─── Records for this exercise

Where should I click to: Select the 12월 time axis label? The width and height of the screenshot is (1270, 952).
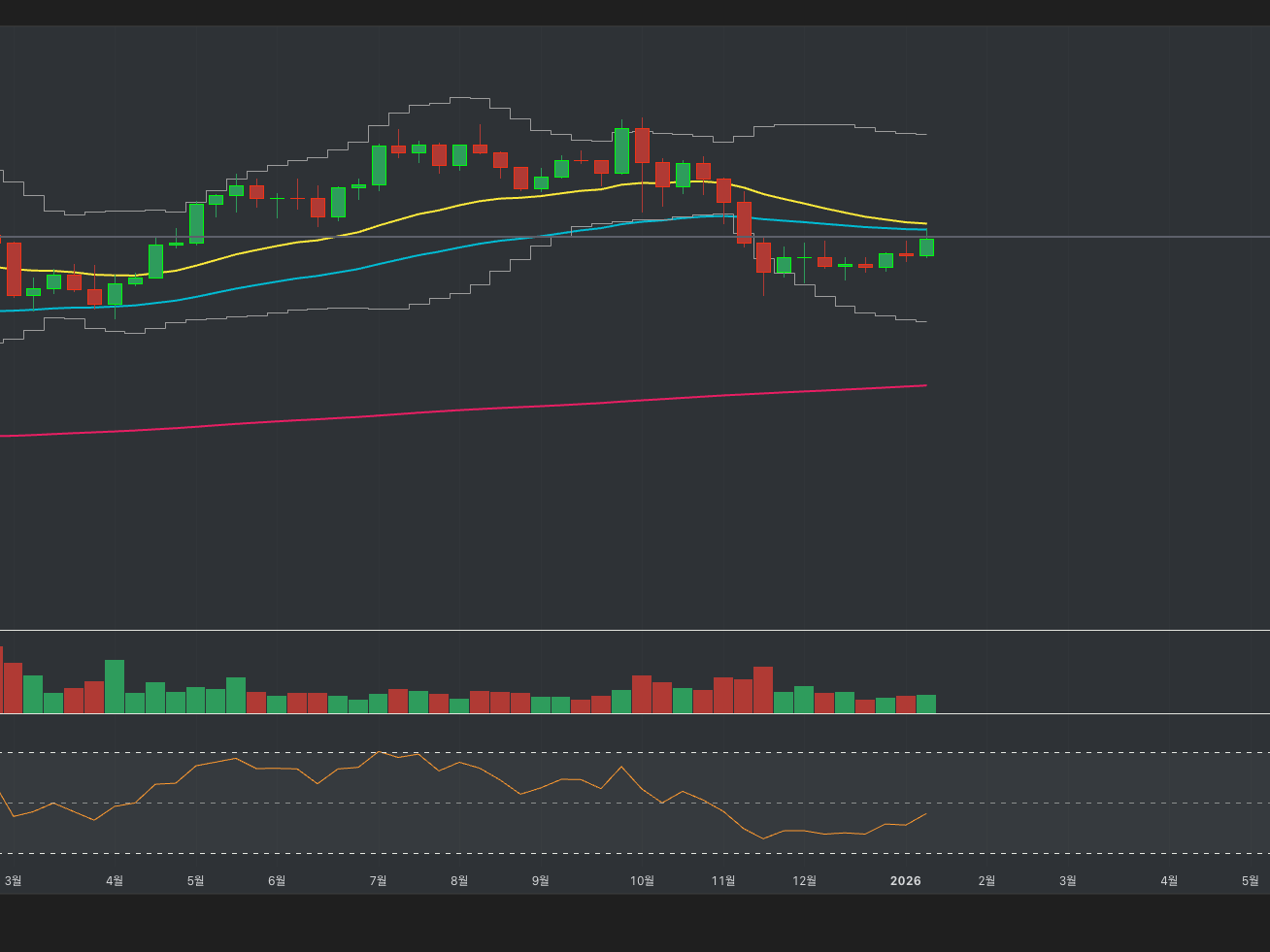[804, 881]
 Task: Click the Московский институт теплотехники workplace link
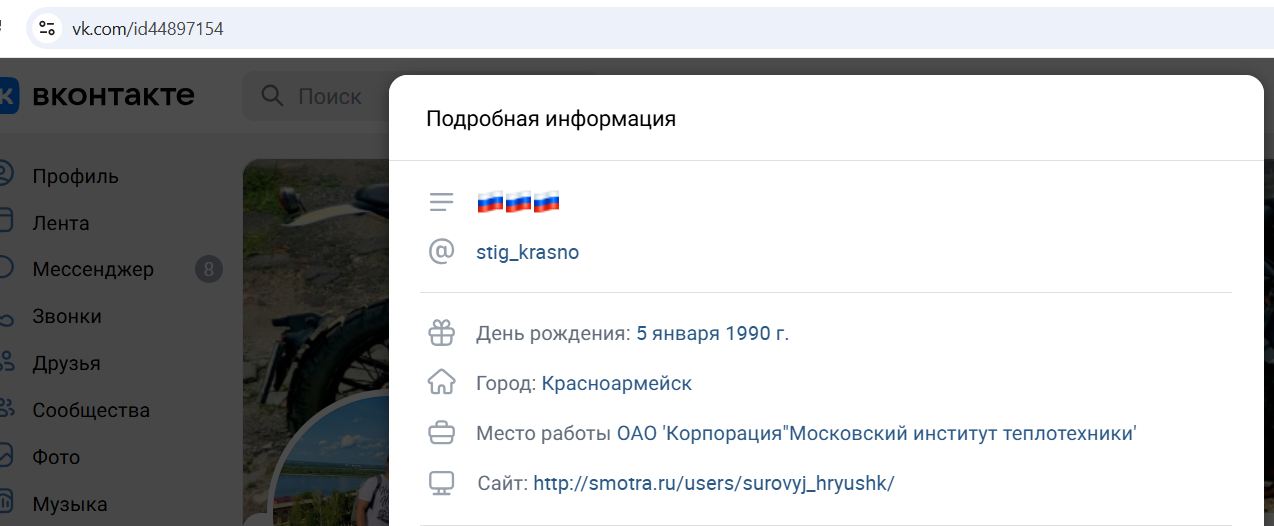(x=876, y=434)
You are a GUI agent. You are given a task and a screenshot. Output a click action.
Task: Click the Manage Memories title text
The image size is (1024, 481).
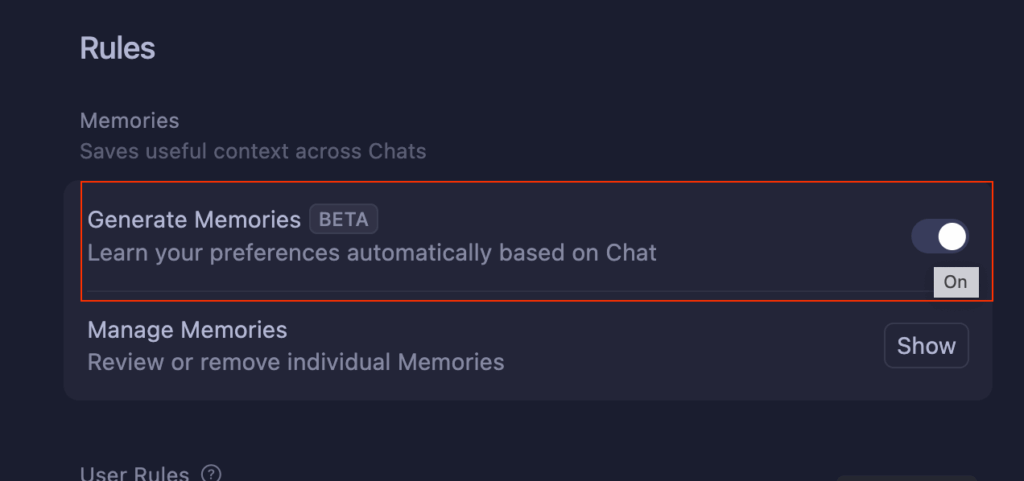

──────
─── Records for this exercise

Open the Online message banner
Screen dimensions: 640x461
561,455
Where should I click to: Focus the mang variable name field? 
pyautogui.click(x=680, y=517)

──────
─── Records for this exercise

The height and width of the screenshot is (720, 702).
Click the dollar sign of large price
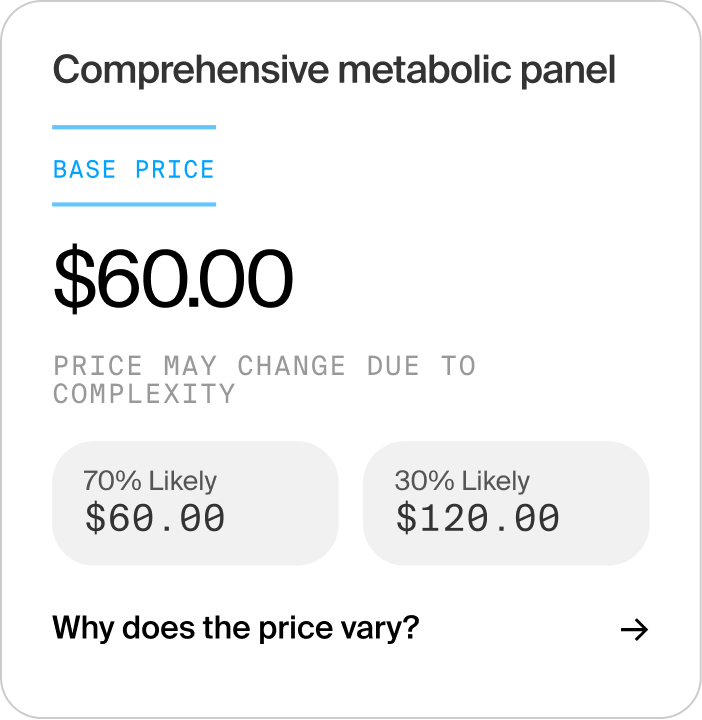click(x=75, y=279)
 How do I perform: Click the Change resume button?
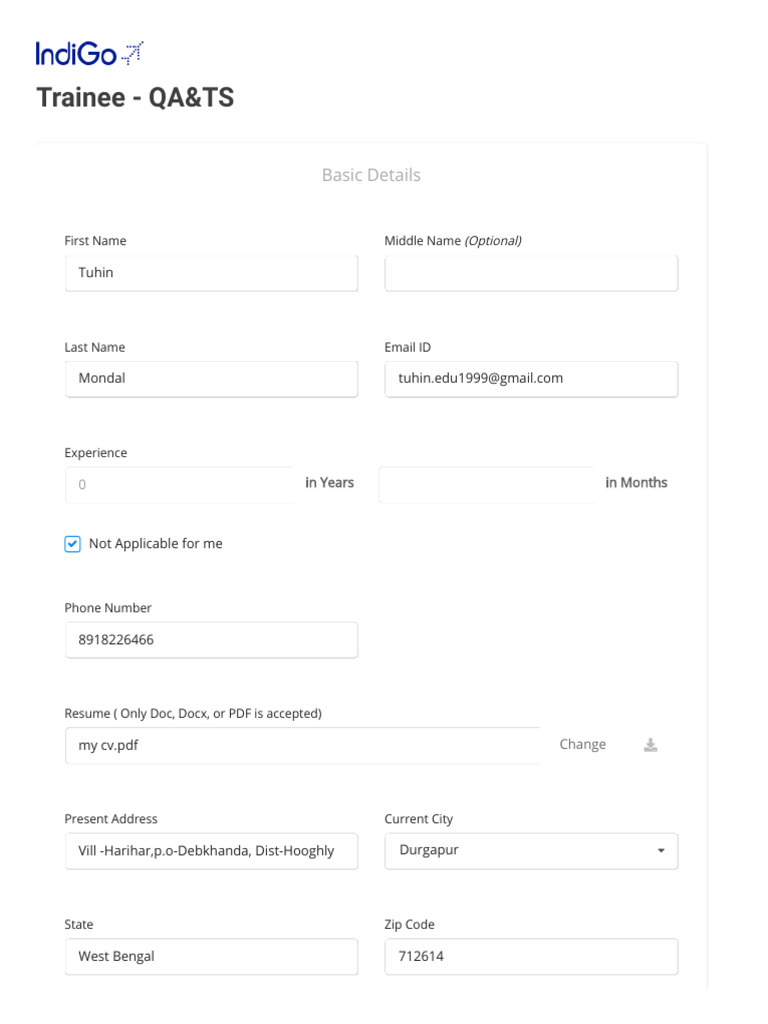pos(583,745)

──────

- _Exercise prompt_
Beginning at the line with "Task: Click the Manage Memories title text" and ending at the line with "The image size is (1024, 481).", reproduce each line of the data above exactly, and add no other lines.

- _Solution for this problem_
Task: Click the Manage Memories title text
The image size is (1024, 481).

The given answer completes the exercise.